Le tre abitudini che lo rovinano
Usare le unghie come attrezzi. Aprire lattine, staccare etichette, grattare via un adesivo: il colpo non si vede subito, ma solleva il bordo. Da lì in poi si infila l’acqua e il gioco è fatto.
Mani a mollo a lungo. Detersivi, ammollo dei piatti, prodotti aggressivi: usa i guanti. Non è una fissazione da manicure, è la differenza tra due e quattro settimane.
Staccarlo quando inizia a sollevarsi. È la tentazione più forte e il danno peggiore: insieme al colore viene via un pezzo di unghia naturale, che poi resta sottile per mesi. Se si è alzato un angolo, si passa in studio, anche solo per cinque minuti.
Cosa fare invece
- Olio per cuticole ogni sera. Costa poco e cambia davvero le cose: l’unghia idratata è meno rigida, si flette invece di crepare.
- Lima al primo accenno di spigolo, sempre nella stessa direzione, senza andare avanti e indietro.
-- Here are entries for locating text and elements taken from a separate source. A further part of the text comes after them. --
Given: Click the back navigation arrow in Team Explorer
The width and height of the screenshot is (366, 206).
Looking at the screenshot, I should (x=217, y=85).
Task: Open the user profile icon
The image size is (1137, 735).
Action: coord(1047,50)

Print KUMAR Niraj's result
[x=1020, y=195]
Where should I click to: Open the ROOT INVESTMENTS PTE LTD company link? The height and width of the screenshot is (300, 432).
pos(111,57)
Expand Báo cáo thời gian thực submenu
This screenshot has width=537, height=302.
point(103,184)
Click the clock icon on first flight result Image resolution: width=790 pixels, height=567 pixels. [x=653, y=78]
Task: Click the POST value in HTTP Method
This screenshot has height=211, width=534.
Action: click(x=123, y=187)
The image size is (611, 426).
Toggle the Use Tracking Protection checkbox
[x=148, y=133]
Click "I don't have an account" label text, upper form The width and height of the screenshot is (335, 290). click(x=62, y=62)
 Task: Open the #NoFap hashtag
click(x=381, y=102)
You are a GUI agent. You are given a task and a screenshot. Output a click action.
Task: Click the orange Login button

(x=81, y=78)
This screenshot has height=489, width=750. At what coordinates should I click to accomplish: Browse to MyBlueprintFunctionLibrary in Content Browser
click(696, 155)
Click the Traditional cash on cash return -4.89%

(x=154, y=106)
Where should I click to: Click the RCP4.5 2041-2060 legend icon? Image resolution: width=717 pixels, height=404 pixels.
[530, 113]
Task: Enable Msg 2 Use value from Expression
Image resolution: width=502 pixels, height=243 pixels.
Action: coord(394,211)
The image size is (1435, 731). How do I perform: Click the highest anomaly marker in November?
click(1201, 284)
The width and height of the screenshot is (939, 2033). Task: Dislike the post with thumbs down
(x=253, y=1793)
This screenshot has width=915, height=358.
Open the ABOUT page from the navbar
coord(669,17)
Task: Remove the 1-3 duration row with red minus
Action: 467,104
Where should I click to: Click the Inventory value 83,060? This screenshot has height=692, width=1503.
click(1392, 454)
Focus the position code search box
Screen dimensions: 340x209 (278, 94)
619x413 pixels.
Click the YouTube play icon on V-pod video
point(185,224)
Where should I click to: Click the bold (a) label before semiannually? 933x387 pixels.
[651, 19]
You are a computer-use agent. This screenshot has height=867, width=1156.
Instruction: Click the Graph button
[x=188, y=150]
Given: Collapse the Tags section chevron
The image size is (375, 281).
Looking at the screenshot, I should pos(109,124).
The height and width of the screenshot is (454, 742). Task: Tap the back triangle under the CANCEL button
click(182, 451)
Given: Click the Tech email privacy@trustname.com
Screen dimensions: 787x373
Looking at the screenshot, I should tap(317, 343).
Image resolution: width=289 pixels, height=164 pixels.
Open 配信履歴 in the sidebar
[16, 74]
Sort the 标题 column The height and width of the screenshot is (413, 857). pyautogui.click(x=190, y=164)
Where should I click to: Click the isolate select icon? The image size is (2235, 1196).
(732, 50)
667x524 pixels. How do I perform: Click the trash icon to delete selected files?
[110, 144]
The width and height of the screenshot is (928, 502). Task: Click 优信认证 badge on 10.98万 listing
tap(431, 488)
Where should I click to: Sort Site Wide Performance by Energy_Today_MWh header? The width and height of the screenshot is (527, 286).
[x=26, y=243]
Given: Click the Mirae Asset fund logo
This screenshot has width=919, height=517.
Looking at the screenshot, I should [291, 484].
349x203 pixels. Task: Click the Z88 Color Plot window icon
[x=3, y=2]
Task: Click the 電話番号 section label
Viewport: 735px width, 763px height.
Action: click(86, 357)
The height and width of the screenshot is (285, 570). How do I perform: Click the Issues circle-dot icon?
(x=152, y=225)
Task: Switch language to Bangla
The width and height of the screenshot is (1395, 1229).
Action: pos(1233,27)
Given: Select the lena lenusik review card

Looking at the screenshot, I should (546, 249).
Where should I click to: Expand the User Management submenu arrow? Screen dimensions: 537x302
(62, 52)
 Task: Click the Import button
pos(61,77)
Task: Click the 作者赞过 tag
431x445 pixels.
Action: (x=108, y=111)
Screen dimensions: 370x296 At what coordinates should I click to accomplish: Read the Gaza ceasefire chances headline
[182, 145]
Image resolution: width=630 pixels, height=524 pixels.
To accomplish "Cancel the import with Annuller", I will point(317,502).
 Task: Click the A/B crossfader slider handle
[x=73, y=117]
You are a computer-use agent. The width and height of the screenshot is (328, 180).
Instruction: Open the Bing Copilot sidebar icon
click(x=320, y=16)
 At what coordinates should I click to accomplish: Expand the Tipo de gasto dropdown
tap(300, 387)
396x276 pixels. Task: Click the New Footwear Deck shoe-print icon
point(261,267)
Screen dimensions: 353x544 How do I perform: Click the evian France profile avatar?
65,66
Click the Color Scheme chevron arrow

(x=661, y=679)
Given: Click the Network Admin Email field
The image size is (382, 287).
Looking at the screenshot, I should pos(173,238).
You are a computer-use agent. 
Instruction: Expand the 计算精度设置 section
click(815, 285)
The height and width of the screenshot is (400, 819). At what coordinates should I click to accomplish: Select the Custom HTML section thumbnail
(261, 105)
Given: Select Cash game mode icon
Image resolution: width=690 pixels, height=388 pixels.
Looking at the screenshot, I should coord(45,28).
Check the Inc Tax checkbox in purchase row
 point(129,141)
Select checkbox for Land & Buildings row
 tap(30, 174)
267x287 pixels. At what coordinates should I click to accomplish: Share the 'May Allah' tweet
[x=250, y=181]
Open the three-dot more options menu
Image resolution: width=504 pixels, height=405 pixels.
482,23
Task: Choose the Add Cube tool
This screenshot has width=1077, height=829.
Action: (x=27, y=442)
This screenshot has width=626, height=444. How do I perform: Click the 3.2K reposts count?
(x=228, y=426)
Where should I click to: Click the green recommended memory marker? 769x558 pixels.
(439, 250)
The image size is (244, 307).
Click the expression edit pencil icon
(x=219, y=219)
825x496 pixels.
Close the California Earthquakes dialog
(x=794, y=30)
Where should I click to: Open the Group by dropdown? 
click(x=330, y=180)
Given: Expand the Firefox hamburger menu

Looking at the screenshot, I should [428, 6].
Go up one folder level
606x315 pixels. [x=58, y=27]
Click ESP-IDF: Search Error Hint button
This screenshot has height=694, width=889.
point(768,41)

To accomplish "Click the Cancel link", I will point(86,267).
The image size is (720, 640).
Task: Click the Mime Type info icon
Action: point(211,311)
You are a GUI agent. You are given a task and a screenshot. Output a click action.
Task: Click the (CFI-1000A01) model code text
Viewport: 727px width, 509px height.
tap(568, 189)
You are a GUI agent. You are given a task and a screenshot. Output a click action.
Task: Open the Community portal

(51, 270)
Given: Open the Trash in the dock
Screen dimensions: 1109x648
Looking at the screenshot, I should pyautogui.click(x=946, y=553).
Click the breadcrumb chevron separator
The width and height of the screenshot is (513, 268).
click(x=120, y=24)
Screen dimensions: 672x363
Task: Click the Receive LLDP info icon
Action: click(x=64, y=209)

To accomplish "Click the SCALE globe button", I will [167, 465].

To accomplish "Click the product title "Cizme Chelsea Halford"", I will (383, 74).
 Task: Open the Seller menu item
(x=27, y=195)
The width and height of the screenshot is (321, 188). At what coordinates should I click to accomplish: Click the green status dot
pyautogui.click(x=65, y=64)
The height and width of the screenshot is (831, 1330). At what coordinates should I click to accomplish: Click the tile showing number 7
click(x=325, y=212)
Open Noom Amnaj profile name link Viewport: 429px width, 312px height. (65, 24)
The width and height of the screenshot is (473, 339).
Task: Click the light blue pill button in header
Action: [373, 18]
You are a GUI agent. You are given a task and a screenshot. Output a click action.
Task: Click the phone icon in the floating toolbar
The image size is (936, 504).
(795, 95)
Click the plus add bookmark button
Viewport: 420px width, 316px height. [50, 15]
- Le prime due ore vacci piano: il colore è indurito, ma le impronte profonde si fanno ancora.
Il punto che nessuno dice
Il semipermanente non rovina l’unghia. A rovinarla sono la rimozione fatta di fretta a casa e la mano troppo pesante quando si prepara la superficie. Fatto e tolto come si deve, l’unghia sotto è la stessa di prima: se dopo una rimozione la senti sottile e opaca, il problema era lì, non nel prodotto.
In pratica
Guanti quando lavi, olio la sera, e nessun fai-da-te quando si solleva. Se vuoi qualcosa che regga di più senza pensarci, valuta la ricostruzione: è più resistente e si rinnova col refill.